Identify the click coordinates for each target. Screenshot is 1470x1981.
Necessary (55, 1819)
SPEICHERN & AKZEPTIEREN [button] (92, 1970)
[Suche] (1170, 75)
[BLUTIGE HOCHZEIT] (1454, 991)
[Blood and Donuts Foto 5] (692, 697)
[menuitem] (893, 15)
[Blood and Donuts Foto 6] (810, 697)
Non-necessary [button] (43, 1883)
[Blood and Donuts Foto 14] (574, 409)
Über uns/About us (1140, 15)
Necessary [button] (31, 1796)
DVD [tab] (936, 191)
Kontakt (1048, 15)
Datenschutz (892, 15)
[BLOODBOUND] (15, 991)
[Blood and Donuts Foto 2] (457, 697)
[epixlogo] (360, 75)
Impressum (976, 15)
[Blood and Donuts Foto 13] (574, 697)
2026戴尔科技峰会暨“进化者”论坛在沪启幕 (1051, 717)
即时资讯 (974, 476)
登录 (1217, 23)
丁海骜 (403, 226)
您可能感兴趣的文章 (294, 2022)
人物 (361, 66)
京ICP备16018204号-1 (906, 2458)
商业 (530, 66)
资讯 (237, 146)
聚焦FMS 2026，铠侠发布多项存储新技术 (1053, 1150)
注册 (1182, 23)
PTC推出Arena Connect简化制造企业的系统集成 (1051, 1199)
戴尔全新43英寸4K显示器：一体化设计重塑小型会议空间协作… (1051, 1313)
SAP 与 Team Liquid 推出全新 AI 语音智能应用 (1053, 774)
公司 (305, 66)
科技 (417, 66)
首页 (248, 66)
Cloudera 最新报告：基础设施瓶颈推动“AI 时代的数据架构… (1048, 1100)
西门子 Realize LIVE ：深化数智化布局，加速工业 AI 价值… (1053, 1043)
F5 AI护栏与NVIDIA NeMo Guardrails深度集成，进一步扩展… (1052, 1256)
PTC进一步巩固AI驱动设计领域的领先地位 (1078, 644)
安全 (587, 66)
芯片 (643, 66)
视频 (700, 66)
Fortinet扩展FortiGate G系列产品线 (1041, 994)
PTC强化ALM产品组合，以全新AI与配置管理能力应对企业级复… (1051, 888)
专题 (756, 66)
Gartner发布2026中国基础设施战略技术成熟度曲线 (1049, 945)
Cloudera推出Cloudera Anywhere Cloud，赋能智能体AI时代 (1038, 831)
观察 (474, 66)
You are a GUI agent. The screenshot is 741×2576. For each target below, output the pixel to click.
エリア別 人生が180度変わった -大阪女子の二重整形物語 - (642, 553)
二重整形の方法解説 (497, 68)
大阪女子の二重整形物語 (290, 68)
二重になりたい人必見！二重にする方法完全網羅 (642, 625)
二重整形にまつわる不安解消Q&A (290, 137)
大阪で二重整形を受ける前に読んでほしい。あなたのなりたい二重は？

* * * *

◆ EXERCISE BRIEF ◆
In the answer, every line above should be retyped exactly.

◆ RESULT OF THE EXERCISE ◆
Identify the click coordinates for each target. Screenshot is 1470x1981.
Necessary (55, 1819)
SPEICHERN & AKZEPTIEREN [button] (92, 1970)
[Suche] (1170, 75)
[BLUTIGE HOCHZEIT] (1454, 991)
[Blood and Donuts Foto 5] (692, 697)
[menuitem] (893, 15)
[Blood and Donuts Foto 6] (810, 697)
Non-necessary [button] (43, 1883)
[Blood and Donuts Foto 14] (574, 409)
Über uns/About us (1140, 15)
Necessary [button] (31, 1796)
DVD [tab] (936, 191)
Kontakt (1048, 15)
Datenschutz (892, 15)
[BLOODBOUND] (15, 991)
[Blood and Donuts Foto 2] (457, 697)
[epixlogo] (360, 75)
Impressum (976, 15)
[Blood and Donuts Foto 13] (574, 697)
2026戴尔科技峰会暨“进化者”论坛在沪启幕 (1051, 717)
即时资讯 (974, 476)
登录 (1217, 23)
丁海骜 (403, 226)
您可能感兴趣的文章 (294, 2022)
人物 (361, 66)
京ICP备16018204号-1 (906, 2458)
商业 (530, 66)
资讯 (237, 146)
聚焦FMS 2026，铠侠发布多项存储新技术 (1053, 1150)
注册 (1182, 23)
PTC推出Arena Connect简化制造企业的系统集成 (1051, 1199)
戴尔全新43英寸4K显示器：一体化设计重塑小型会议空间协作… (1051, 1313)
SAP 与 Team Liquid 推出全新 AI 语音智能应用 (1053, 774)
公司 (305, 66)
科技 (417, 66)
首页 (248, 66)
Cloudera 最新报告：基础设施瓶颈推动“AI 时代的数据架构… (1048, 1100)
西门子 Realize LIVE ：深化数智化布局，加速工业 AI 价值… (1053, 1043)
F5 AI护栏与NVIDIA NeMo Guardrails深度集成，进一步扩展… (1052, 1256)
PTC进一步巩固AI驱动设计领域的领先地位 (1078, 644)
安全 (587, 66)
芯片 (643, 66)
视频 (700, 66)
Fortinet扩展FortiGate G系列产品线 (1041, 994)
PTC强化ALM产品组合，以全新AI与配置管理能力应对企业级复… (1051, 888)
专题 (756, 66)
Gartner发布2026中国基础设施战略技术成熟度曲线 (1049, 945)
Cloudera推出Cloudera Anywhere Cloud，赋能智能体AI时代 (1038, 831)
观察 (474, 66)
You are a GUI agent. The screenshot is 741×2576. For each target below, output the pixel to click.
エリア別 人生が180度変わった -大阪女子の二重整形物語 - (642, 553)
二重整形の方法解説 (497, 68)
大阪女子の二重整形物語 (290, 68)
二重になりたい人必見！二重にする方法完全網羅 (642, 625)
二重整形にまつわる不安解消Q&A (290, 137)
大阪で二重整形を受ける前に読んでほしい。あなたのなりたい二重は？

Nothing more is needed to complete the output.